I do know that it's a time of families coming together and that a house must be well cleaned, getting rid of the old dust and making room for the new. Parades, a dragon, firecrackers, feasting, the color red, lucky money.........we're on the fringes, having a Chinese daughter-in-law and a handsome Eurasian grandson, who seems to be well aware of his heritage, even at age 3. Not too long ago, he expressed wanting to draw a Chinese picture, not an English one. His first word was Chinese and his next word was English. Even at that tender age, he was bilingual.

These lanterns, while I suspect they were made in China, aren't the traditional Asian lanterns. I collected them over the years, all shapes and sizes and dreamed of using them for summer evening garden parties. The one time that I did, I neglected to consider the phases of the moon and that night the full moon upstaged my little lanterns. That was in the days before LED lights, so I used real candles which made a fireman friend turn pale at the thought. I gathered our collection together and donated it when we moved to the Manor and twice now I've returned from errands to the sight of them adorning the large lounge and it has gladdened my heart to see them being used.

This treasured lantern I kept for ourselves. Our son and his wife brought it back from their visit to Hong Kong and I wouldn't part with it for the world.

I think I'll wear my Asian shirt today, never being sure if the characters on it are Chinese or Japanese or a combination of the two. Those I've asked have thought there was "peace" on my shoulder and someone thought they could make out "motorcycle" of my left hip. The Manor is serving Chinese food for dinner, our noon meal.
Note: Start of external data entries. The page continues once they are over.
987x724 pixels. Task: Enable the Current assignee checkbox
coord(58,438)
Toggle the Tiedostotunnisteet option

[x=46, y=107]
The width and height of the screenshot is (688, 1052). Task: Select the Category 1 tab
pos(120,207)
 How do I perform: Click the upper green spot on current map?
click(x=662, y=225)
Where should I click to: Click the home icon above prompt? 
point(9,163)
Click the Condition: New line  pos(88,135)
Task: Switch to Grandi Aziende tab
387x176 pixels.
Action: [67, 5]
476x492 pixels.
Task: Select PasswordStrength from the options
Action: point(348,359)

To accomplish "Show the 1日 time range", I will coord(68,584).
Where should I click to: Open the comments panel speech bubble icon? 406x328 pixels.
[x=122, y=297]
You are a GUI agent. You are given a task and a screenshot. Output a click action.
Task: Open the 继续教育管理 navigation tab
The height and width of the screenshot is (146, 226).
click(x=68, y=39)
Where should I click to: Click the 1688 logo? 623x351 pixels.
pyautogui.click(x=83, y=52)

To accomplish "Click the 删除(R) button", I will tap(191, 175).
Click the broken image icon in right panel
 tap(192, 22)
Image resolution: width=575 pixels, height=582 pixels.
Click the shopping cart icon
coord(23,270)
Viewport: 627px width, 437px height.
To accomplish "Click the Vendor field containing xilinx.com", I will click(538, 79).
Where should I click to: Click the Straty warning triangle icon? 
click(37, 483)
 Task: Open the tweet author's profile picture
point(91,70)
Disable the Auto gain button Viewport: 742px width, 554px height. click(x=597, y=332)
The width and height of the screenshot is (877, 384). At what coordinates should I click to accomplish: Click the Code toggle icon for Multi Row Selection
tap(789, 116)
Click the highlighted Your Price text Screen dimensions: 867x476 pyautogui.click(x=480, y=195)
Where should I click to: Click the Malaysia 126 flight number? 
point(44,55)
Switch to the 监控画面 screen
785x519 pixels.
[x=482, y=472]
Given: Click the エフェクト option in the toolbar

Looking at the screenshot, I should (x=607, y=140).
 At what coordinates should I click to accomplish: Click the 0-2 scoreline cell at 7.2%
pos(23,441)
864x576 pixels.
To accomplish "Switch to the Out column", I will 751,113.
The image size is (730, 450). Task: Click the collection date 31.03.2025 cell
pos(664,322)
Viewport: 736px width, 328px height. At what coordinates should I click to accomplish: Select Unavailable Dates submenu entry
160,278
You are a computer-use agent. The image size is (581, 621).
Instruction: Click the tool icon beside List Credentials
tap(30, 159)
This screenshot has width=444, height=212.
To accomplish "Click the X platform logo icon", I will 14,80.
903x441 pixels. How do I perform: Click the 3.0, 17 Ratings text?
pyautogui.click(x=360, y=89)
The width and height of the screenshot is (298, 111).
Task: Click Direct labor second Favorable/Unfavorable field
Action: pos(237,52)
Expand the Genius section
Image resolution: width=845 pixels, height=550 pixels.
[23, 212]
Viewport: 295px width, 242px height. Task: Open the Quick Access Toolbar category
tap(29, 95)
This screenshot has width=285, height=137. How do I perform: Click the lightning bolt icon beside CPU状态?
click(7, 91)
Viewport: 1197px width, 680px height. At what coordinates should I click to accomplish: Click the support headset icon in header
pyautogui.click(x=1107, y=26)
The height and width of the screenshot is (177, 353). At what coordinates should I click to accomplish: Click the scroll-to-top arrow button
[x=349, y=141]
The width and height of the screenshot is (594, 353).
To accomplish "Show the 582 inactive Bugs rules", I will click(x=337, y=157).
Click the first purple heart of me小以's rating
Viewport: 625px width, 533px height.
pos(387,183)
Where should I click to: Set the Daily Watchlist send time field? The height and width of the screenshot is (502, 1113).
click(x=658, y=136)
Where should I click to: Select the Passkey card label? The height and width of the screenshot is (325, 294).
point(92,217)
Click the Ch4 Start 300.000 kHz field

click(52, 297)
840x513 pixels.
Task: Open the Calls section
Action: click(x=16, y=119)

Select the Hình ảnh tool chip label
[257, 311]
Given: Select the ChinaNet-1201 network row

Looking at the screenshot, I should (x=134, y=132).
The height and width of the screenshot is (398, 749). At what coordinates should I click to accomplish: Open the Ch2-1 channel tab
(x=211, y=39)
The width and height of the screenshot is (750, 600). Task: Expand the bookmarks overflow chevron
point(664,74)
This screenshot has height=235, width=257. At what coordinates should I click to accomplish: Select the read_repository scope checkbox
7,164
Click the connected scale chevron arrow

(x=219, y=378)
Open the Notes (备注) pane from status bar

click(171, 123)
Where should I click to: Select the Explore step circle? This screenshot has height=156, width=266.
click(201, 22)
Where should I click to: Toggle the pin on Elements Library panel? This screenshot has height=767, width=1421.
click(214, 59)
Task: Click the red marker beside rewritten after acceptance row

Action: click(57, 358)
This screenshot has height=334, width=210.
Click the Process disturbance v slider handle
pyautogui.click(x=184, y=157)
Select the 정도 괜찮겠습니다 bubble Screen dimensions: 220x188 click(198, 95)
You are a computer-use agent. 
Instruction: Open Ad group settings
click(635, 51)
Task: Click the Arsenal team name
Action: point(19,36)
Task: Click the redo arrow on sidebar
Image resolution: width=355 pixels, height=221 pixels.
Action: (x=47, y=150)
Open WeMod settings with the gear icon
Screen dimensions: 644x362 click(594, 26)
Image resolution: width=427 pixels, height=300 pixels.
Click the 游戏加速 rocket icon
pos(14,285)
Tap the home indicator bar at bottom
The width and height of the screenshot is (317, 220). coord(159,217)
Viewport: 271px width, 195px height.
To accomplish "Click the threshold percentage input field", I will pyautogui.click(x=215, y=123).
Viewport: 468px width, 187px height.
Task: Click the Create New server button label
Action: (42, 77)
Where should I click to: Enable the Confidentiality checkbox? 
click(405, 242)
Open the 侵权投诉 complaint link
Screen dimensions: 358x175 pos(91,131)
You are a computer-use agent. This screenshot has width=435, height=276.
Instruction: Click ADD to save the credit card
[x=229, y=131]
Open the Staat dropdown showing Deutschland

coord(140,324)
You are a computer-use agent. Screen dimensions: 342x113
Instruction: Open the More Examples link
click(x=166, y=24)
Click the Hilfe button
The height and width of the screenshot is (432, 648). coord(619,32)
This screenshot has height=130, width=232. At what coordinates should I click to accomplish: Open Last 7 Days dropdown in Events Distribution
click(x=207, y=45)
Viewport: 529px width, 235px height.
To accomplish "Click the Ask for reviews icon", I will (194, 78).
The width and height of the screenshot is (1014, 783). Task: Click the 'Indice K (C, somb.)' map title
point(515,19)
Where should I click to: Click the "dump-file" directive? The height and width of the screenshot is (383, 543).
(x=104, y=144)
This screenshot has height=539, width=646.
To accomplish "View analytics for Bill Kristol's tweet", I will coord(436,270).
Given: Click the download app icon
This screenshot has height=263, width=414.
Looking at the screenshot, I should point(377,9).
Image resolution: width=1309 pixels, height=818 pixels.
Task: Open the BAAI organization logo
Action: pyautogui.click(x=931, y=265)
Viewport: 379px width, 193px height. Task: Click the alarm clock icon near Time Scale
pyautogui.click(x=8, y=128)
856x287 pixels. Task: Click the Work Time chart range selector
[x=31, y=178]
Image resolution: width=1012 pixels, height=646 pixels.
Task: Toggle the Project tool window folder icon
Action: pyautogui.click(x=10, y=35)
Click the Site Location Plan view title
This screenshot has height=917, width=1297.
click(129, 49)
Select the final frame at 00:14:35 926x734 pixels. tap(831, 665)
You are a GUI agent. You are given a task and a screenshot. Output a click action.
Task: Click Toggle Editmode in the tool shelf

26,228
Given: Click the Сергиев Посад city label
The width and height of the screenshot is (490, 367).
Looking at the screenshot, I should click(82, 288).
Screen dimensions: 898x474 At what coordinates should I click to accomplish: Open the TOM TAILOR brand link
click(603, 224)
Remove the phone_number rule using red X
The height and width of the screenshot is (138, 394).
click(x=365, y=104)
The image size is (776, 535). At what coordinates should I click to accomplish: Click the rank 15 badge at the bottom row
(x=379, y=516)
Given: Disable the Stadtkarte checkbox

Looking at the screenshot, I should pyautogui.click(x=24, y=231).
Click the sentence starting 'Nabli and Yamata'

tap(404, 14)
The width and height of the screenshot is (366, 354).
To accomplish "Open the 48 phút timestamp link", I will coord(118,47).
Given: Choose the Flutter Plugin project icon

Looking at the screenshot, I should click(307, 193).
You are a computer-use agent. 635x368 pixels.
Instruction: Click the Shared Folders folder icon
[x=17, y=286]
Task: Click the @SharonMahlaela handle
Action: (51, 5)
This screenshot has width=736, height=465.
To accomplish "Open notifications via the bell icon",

4 years ago, Chris and Frances were wed. I've never felt happier. I tried to send Frances and her several siblings and their families a New Year e-card this morning; I tried twice and I don't think either one went through, so let me send good wishes to all of them here and now.



  1. What a lovely post, Jane! And a very Happy Chinese New Year! I'm still laughing at your Asian shirt translations.

  2. Inviting, exciting, and familial! Thanks, Jane!

    Gung Hay Fat Choy!!!


  3. from Frances' niece:

    Hi Jane,

    Thank you for sharing your lovely post, and for thinking of us! I'll make sure to forward this along to the Poons.

    Happy new year to you and Bob!


    p.s. I think you should write a book some day ;)

  4. Gung ho fat choi to you and Mr Bob !
    I love those lanterns anf understand only too well the dilemma about how far to take participation !
    We don't have chance to celebrate much this year, as we're in Devon with helping with Gran. Usually we like to go eat Chinese food with our son and Chinese daughter-in-law - now we, too, have a handsome grandson who will soon be bilingual to judge by his burblings so far !
    (Must remeber his red 'packet' when I get back to Leighton Buzzard !).

  5. A jolly good posting. Happy new year to you and the mister.

  6. Wonderful... I remember lanterns!!!